1 John 4:1-3
He Has Come in the Flesh
Having spent time testing ourselves, it is now time to test others. John began this discussion with 2:18-27. There we learned that the spirit of antichrist begins with denying that Jesus is the Christ, the anointed one. John immediately equates this with denying our Lord’s Sonship and equality with the Father in the very next verse. In other words, to say that Jesus is the Christ is to say that Jesus is the Son of God: “No one who denies the Son [i.e., that he is the Christ] has the Father. Whoever confesses the Son has the Father also.”
Now the Apostle hones matters down even further. He begins by warning believers to “test the spirits.” Do not think of “spirit” as some ghost but as the doctrine that is taught by someone animated by a spirit—in this case, an evil or demonic one. John tells us that the world is full of these spirits and we must be discerning, for the devil is the father of lies and very subtle in his words. So, John adds this very important test: “Every spirit that confesses that Jesus Christ has come in the flesh is from God, and every spirit that does not confess Jesus is not from God.” There were some in that day that believed God only “seemed” to come down in human form—that the ineffable God could not really do such a thing. But Christianity teaches exactly the opposite—that God did come down, and not only “appear” in a human form for a moment like some Greek god, but actually took upon himself human flesh and blood, body and soul, born of a virgin, lived our life, died, rose again, and then returned with that same humanity and flesh to his rightful place beside the Father. Marshall writes: “The Incarnation was not a temporary event but the permanent union of God and man in Jesus Christ” (NICNT, 205). To sum, the believer confesses that the Son of God, who is God of God and Light of Light, who always has been and ever shall be, came down from heaven and was made man for our salvation. And to deny this is to deny the faith and to ally oneself with the spirit of antichrist.

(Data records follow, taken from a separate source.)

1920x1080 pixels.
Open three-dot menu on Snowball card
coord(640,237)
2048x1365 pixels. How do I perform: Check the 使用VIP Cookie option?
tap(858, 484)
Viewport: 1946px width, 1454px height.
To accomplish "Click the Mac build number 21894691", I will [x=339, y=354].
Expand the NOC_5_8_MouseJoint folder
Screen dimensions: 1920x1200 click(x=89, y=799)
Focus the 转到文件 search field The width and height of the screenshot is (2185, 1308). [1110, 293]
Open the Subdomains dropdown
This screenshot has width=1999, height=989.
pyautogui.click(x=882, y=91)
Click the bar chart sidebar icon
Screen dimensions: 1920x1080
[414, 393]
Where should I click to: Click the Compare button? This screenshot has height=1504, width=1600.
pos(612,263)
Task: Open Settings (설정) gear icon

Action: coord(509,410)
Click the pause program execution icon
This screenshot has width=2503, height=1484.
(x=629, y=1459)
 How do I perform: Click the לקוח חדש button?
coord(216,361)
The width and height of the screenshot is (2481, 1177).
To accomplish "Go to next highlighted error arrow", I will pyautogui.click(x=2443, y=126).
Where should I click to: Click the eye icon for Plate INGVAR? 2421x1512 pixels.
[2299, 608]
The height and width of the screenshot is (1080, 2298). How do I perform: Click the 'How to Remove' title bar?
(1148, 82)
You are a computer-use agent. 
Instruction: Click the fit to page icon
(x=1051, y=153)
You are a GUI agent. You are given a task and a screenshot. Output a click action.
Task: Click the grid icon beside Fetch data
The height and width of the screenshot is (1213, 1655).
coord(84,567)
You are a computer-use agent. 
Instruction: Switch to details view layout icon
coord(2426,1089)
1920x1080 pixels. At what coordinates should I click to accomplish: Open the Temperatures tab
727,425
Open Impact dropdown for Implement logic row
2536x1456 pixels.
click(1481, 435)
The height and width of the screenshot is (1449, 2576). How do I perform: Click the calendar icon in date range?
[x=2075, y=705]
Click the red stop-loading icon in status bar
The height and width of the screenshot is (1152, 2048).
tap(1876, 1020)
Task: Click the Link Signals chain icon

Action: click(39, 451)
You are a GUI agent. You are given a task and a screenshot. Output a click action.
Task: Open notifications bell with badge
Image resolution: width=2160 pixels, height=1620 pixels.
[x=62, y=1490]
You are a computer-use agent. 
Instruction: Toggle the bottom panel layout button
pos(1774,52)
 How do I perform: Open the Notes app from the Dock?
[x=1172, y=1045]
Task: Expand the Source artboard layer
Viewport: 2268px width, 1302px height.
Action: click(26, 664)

It is rare today that one would deny that such a man as Jesus lived; that is an historical fact. But few will confess that he was God walking among men in human flesh—godlike or godly or a good man, to be sure—but not God Incarnate. This “spirit,” regardless how tolerant and inclusive it may sound, is the spirit of antichrist for the simple reason that it denies the truth of who Jesus is (the God-man) and thereby what he does (save us). This spirit was in the world then and is in the world now. We must ever beware of it for such people seem harmless enough—and those are the worst kind.